» Activity 1
Please set down the part of the Brisbane article starting with "Brisbane: A city of opportunity - Choose" and going on through "and tourism developments.".
» Activity 2
According to the Brisbane article, when did Brisbane Airport's second runway open?
» Activity 3
Carry on the Brisbane article from its final sentence.

» Text provided
========================================================================

Brisbane: A city of opportunity - Choose Brisbane


Brisbane: A city of opportunity

Brisbane is bouncing back from the disruptions of the COVID-19 global pandemic with a multibillion-dollar transformation of its skyline and infrastructure.

With $15 billion in tourism-related transport and property developments in the pipeline, the Queensland capital is propelling itself into a well-connected, vibrant city of the future.

Two major mass and rapid transit projects are under construction. The airport has increased capacity within its 24/7 operations. A multibillion-dollar live venue precinct is in the planning. And the riverside entertainment and leisure Queens Wharf is well underway, complementing other hotel and tourism developments.

Brisbane’s rejuvenation is clear to see with the number of cranes on the horizon. In early 2021 the city recorded its second biggest increase in the “crane index” since 2015.

As southeast Queensland continues to attract more Australians to live than any other city, Brisbane is forging a new urban path.

City authorities have planned to retain its prized lifestyle and increase green spaces, while retaining its friendly and liveable character.

Here are some of the major developments happening around Brisbane.

Brisbane Airport’s second runway

Opened in July 2020, Brisbane Airport’s $1.1 billion second runway was the biggest aviation project in the country.

The 3300-metre-long runway provides for a doubling of capacity at the airport, which operates without a curfew around the clock, setting it apart from other major Australian facilities.

It increases the peak capacity of 50 flights an hour to up to 110 traffic movements.

This boost in capacity will underpin access to Brisbane’s international connectivity and the future growth of the region. It also allows more options for visitors with more airlines expected to transit to the city.

It has been tipped that the economic contribution of the Brisbane Airport will double from its current $4 billion per year to $8.7 billion by 2040.

========================================================================

» Excerpted data
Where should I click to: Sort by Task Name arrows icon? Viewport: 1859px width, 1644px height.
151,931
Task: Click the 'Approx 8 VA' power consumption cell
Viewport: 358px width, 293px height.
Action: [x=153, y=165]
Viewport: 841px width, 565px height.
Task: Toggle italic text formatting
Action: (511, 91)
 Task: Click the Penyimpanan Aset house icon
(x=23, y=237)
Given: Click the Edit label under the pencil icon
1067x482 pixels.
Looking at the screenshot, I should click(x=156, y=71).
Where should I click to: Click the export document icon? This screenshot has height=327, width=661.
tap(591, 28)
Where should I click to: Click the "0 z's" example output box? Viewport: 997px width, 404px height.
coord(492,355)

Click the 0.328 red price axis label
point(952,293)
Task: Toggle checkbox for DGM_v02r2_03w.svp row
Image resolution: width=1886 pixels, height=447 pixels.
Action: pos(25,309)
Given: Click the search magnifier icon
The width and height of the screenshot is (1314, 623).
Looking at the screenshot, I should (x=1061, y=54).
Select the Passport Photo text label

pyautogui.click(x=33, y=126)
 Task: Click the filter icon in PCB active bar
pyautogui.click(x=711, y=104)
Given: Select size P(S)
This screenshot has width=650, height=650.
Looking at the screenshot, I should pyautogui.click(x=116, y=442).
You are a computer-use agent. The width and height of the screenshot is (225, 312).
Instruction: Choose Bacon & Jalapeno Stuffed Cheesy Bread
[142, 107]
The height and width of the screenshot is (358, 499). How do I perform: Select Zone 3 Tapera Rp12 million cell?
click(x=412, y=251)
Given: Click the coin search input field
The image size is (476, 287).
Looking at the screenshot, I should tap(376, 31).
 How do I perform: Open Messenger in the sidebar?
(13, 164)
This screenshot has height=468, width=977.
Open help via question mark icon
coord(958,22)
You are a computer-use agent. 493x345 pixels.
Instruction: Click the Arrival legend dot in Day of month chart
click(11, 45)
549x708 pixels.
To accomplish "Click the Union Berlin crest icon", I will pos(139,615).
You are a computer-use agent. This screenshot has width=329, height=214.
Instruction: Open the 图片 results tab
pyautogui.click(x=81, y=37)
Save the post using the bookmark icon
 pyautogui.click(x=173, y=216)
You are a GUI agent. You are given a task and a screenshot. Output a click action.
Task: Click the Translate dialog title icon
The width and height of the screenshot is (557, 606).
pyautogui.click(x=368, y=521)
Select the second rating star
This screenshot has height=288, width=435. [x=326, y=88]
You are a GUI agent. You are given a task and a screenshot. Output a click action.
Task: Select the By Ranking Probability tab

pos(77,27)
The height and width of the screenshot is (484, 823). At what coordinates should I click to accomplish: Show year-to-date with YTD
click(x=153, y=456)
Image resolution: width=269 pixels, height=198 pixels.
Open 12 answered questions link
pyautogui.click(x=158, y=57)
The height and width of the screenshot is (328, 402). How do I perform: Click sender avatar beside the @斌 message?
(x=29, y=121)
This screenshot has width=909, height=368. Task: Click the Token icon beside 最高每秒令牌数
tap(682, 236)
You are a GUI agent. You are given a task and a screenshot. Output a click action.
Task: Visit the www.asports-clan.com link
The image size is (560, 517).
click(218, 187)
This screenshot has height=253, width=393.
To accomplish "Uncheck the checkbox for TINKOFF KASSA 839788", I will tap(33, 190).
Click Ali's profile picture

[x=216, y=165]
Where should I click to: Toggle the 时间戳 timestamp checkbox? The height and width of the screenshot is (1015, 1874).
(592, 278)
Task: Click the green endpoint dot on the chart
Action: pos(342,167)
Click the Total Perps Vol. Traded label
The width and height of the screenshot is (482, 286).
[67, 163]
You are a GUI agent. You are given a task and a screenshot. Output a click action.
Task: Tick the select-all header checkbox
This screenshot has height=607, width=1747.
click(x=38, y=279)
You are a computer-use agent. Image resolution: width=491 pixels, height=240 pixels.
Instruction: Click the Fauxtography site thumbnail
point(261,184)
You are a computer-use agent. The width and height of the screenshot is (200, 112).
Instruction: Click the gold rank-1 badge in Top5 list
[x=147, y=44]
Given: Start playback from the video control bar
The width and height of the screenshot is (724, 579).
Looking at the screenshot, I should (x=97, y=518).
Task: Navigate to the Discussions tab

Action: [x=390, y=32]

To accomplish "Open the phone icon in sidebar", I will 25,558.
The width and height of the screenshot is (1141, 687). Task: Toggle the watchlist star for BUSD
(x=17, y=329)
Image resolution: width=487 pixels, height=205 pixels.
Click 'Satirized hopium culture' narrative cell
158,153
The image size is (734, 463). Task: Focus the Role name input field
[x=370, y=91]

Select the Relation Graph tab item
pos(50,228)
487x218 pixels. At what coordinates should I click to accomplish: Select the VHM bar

========================================================================

» Expected output 1
Brisbane: A city of opportunity - Choose Brisbane


Brisbane: A city of opportunity

Brisbane is bouncing back from the disruptions of the COVID-19 global pandemic with a multibillion-dollar transformation of its skyline and infrastructure.

With $15 billion in tourism-related transport and property developments in the pipeline, the Queensland capital is propelling itself into a well-connected, vibrant city of the future.

Two major mass and rapid transit projects are under construction. The airport has increased capacity within its 24/7 operations. A multibillion-dollar live venue precinct is in the planning. And the riverside entertainment and leisure Queens Wharf is well underway, complementing other hotel and tourism developments.

» Expected output 2
July 2020.

» Expected output 3
Brisbane International Cruise Terminal

Also completed in mid-2020 was the $177 million Brisbane International Cruise Terminal at the Port of Brisbane.

Currently closed, due to the pause in global cruising, the Brisbane International Cruise Terminal is built for the future needs of the industry that, pre-pandemic, was the fastest-growing tourism sector.

Brisbane’s new terminal caters for the largest and most contemporary cruise liners, and will attract new ships to the region.

Pre-COVID, it was expected to deliver a massive boost to the cruise industry in the region with more than 760,000 visitors, who would contribute $1.3 billion in net spending to the local economy.

Once back in operations, the Brisbane International Cruise Terminal will feature a two-level terminal with a food and retail precinct, access to public transport, security and quarantine facilities, public open spaces and onsite carparking for up to 900 vehicles.

Queens Wharf

The $3.6 billion development is transforming the face of Brisbane’s riverfront and is forecast to attract an additional 1.39 million tourists per annum.

The Destination Brisbane Consortium integrated resort precinct includes a casino, more than 1000 new prestige hotel rooms, more than 2000 apartments, and a 1000-seat ballroom.

Public space is also paramount. The venues will connect to the popular recreation precinct South Bank through the Neville Bonner pedestrian bridge. More than 12 football fields of public space will provide active recreation and green spaces.

The major development is expected to generate 2000 jobs during construction, and 8000 across the development once it is open for business in 2024.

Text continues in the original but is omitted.